▶ **Problem description**
The response should consist of the records, reproduced exactly.

▶ **Extracted information**
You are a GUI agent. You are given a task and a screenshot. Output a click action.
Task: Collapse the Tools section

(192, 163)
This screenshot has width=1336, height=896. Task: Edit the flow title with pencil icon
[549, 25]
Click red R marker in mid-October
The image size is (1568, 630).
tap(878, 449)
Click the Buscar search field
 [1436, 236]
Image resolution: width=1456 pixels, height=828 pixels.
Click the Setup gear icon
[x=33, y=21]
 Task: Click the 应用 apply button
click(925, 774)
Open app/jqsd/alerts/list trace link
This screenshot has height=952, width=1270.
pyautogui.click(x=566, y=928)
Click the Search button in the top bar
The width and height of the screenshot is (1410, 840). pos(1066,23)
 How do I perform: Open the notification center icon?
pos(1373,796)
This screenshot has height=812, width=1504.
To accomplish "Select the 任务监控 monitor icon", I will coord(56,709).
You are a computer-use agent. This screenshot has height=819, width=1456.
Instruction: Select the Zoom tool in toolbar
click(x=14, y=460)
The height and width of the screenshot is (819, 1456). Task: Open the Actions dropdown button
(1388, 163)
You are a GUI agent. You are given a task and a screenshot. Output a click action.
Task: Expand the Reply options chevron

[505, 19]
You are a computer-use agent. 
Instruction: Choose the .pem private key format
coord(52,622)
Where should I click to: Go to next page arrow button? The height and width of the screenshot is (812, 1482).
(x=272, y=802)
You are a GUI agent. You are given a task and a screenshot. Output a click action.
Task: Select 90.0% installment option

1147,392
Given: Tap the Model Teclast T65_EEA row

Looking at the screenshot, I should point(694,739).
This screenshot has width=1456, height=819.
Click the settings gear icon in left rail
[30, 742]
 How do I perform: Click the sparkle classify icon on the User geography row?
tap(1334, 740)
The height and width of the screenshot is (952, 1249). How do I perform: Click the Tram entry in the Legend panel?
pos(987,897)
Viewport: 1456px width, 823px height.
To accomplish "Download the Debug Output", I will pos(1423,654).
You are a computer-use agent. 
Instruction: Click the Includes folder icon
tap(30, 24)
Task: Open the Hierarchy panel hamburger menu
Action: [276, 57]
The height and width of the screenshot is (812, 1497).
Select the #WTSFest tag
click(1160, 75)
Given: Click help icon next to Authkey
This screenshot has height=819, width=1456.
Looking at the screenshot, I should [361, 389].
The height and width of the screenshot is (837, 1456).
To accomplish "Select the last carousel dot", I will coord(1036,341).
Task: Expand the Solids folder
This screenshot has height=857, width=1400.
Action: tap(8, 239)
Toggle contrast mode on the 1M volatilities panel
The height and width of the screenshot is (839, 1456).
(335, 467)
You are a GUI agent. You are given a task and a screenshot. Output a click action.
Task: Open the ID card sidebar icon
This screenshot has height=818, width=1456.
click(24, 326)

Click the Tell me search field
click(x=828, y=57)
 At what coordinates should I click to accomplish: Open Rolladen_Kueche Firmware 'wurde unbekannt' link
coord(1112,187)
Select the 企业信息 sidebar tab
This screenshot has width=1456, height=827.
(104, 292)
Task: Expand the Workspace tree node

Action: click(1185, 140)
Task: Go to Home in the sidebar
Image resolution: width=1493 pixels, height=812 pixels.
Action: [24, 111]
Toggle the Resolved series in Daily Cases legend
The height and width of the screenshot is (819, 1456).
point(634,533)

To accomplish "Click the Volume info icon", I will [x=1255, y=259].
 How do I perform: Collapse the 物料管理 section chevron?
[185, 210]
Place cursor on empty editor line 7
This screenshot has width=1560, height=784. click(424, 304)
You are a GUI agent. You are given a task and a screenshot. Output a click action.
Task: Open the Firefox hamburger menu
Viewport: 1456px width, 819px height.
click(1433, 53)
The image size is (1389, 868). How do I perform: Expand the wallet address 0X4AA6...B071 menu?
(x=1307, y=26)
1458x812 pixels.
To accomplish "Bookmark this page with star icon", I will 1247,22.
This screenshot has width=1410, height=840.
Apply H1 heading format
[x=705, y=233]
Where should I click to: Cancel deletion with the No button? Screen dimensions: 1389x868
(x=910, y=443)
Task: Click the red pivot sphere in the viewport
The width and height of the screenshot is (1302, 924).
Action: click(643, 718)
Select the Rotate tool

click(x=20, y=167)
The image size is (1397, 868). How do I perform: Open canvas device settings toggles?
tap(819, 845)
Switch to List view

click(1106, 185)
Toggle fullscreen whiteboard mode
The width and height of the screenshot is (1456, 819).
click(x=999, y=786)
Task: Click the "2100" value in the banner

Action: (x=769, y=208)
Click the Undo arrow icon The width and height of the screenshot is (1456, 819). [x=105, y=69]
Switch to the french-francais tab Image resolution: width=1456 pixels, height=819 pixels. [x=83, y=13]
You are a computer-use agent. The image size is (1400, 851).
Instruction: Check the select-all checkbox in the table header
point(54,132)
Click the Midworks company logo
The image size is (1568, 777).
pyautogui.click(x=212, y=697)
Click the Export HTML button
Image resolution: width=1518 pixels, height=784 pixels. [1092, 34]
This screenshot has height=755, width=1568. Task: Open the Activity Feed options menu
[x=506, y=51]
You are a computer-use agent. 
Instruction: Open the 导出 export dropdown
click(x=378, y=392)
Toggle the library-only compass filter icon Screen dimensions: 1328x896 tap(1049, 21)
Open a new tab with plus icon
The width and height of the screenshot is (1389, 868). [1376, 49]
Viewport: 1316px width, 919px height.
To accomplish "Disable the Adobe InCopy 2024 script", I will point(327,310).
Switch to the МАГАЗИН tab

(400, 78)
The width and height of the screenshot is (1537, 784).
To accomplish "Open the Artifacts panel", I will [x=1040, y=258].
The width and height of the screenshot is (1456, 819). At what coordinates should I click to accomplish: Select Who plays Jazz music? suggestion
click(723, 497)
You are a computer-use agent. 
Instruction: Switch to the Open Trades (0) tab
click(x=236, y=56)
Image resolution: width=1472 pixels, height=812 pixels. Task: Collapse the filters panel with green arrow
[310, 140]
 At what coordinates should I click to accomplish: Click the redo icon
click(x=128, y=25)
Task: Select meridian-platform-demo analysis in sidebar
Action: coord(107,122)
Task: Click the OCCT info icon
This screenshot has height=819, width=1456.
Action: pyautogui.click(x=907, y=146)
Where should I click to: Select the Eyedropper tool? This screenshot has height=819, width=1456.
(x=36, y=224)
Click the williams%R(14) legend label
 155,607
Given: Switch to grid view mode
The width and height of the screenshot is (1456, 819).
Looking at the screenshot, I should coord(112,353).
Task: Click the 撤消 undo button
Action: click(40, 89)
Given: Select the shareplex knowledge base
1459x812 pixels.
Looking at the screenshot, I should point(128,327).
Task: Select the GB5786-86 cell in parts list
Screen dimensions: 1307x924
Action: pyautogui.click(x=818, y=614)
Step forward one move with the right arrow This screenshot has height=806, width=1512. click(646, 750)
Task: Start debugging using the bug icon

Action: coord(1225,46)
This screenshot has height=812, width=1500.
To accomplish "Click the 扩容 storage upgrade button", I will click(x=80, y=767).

▶ **Finished task**
You are a GUI agent. You are given a task and a screenshot. Output a click action.
Task: Collapse the Tools section

(192, 163)
This screenshot has width=1336, height=896. Task: Edit the flow title with pencil icon
[549, 25]
Click red R marker in mid-October
The image size is (1568, 630).
tap(878, 449)
Click the Buscar search field
 [1436, 236]
Image resolution: width=1456 pixels, height=828 pixels.
Click the Setup gear icon
[x=33, y=21]
 Task: Click the 应用 apply button
click(925, 774)
Open app/jqsd/alerts/list trace link
This screenshot has height=952, width=1270.
pyautogui.click(x=566, y=928)
Click the Search button in the top bar
The width and height of the screenshot is (1410, 840). pos(1066,23)
 How do I perform: Open the notification center icon?
pos(1373,796)
This screenshot has height=812, width=1504.
To accomplish "Select the 任务监控 monitor icon", I will coord(56,709).
You are a computer-use agent. This screenshot has height=819, width=1456.
Instruction: Select the Zoom tool in toolbar
click(x=14, y=460)
The height and width of the screenshot is (819, 1456). Task: Open the Actions dropdown button
(1388, 163)
You are a GUI agent. You are given a task and a screenshot. Output a click action.
Task: Expand the Reply options chevron

[505, 19]
You are a computer-use agent. 
Instruction: Choose the .pem private key format
coord(52,622)
Where should I click to: Go to next page arrow button? The height and width of the screenshot is (812, 1482).
(x=272, y=802)
You are a GUI agent. You are given a task and a screenshot. Output a click action.
Task: Select 90.0% installment option

1147,392
Given: Tap the Model Teclast T65_EEA row

Looking at the screenshot, I should point(694,739).
This screenshot has width=1456, height=819.
Click the settings gear icon in left rail
[30, 742]
 How do I perform: Click the sparkle classify icon on the User geography row?
tap(1334, 740)
The height and width of the screenshot is (952, 1249). How do I perform: Click the Tram entry in the Legend panel?
pos(987,897)
Viewport: 1456px width, 823px height.
To accomplish "Download the Debug Output", I will pos(1423,654).
You are a computer-use agent. 
Instruction: Click the Includes folder icon
tap(30, 24)
Task: Open the Hierarchy panel hamburger menu
Action: [276, 57]
The height and width of the screenshot is (812, 1497).
Select the #WTSFest tag
click(1160, 75)
Given: Click help icon next to Authkey
This screenshot has height=819, width=1456.
Looking at the screenshot, I should [361, 389].
The height and width of the screenshot is (837, 1456).
To accomplish "Select the last carousel dot", I will coord(1036,341).
Task: Expand the Solids folder
This screenshot has height=857, width=1400.
Action: tap(8, 239)
Toggle contrast mode on the 1M volatilities panel
The height and width of the screenshot is (839, 1456).
(335, 467)
You are a GUI agent. You are given a task and a screenshot. Output a click action.
Task: Open the ID card sidebar icon
This screenshot has height=818, width=1456.
click(24, 326)

Click the Tell me search field
click(x=828, y=57)
 At what coordinates should I click to accomplish: Open Rolladen_Kueche Firmware 'wurde unbekannt' link
coord(1112,187)
Select the 企业信息 sidebar tab
This screenshot has width=1456, height=827.
(104, 292)
Task: Expand the Workspace tree node

Action: click(1185, 140)
Task: Go to Home in the sidebar
Image resolution: width=1493 pixels, height=812 pixels.
Action: [24, 111]
Toggle the Resolved series in Daily Cases legend
The height and width of the screenshot is (819, 1456).
point(634,533)

To accomplish "Click the Volume info icon", I will [x=1255, y=259].
 How do I perform: Collapse the 物料管理 section chevron?
[185, 210]
Place cursor on empty editor line 7
This screenshot has width=1560, height=784. click(424, 304)
You are a GUI agent. You are given a task and a screenshot. Output a click action.
Task: Open the Firefox hamburger menu
Viewport: 1456px width, 819px height.
click(1433, 53)
The image size is (1389, 868). How do I perform: Expand the wallet address 0X4AA6...B071 menu?
(x=1307, y=26)
1458x812 pixels.
To accomplish "Bookmark this page with star icon", I will 1247,22.
This screenshot has width=1410, height=840.
Apply H1 heading format
[x=705, y=233]
Where should I click to: Cancel deletion with the No button? Screen dimensions: 1389x868
(x=910, y=443)
Task: Click the red pivot sphere in the viewport
The width and height of the screenshot is (1302, 924).
Action: click(643, 718)
Select the Rotate tool

click(x=20, y=167)
The image size is (1397, 868). How do I perform: Open canvas device settings toggles?
tap(819, 845)
Switch to List view

click(1106, 185)
Toggle fullscreen whiteboard mode
The width and height of the screenshot is (1456, 819).
click(x=999, y=786)
Task: Click the "2100" value in the banner

Action: (x=769, y=208)
Click the Undo arrow icon The width and height of the screenshot is (1456, 819). [x=105, y=69]
Switch to the french-francais tab Image resolution: width=1456 pixels, height=819 pixels. [x=83, y=13]
You are a computer-use agent. The image size is (1400, 851).
Instruction: Check the select-all checkbox in the table header
point(54,132)
Click the Midworks company logo
The image size is (1568, 777).
pyautogui.click(x=212, y=697)
Click the Export HTML button
Image resolution: width=1518 pixels, height=784 pixels. [1092, 34]
This screenshot has height=755, width=1568. Task: Open the Activity Feed options menu
[x=506, y=51]
You are a computer-use agent. 
Instruction: Open the 导出 export dropdown
click(x=378, y=392)
Toggle the library-only compass filter icon Screen dimensions: 1328x896 tap(1049, 21)
Open a new tab with plus icon
The width and height of the screenshot is (1389, 868). [1376, 49]
Viewport: 1316px width, 919px height.
To accomplish "Disable the Adobe InCopy 2024 script", I will point(327,310).
Switch to the МАГАЗИН tab

(400, 78)
The width and height of the screenshot is (1537, 784).
To accomplish "Open the Artifacts panel", I will [x=1040, y=258].
The width and height of the screenshot is (1456, 819). At what coordinates should I click to accomplish: Select Who plays Jazz music? suggestion
click(723, 497)
You are a computer-use agent. 
Instruction: Switch to the Open Trades (0) tab
click(x=236, y=56)
Image resolution: width=1472 pixels, height=812 pixels. Task: Collapse the filters panel with green arrow
[310, 140]
 At what coordinates should I click to accomplish: Click the redo icon
click(x=128, y=25)
Task: Select meridian-platform-demo analysis in sidebar
Action: coord(107,122)
Task: Click the OCCT info icon
This screenshot has height=819, width=1456.
Action: pyautogui.click(x=907, y=146)
Where should I click to: Select the Eyedropper tool? This screenshot has height=819, width=1456.
(x=36, y=224)
Click the williams%R(14) legend label
 155,607
Given: Switch to grid view mode
The width and height of the screenshot is (1456, 819).
Looking at the screenshot, I should coord(112,353).
Task: Click the 撤消 undo button
Action: click(40, 89)
Given: Select the shareplex knowledge base
1459x812 pixels.
Looking at the screenshot, I should point(128,327).
Task: Select the GB5786-86 cell in parts list
Screen dimensions: 1307x924
Action: pyautogui.click(x=818, y=614)
Step forward one move with the right arrow This screenshot has height=806, width=1512. click(646, 750)
Task: Start debugging using the bug icon

Action: coord(1225,46)
This screenshot has height=812, width=1500.
To accomplish "Click the 扩容 storage upgrade button", I will click(x=80, y=767).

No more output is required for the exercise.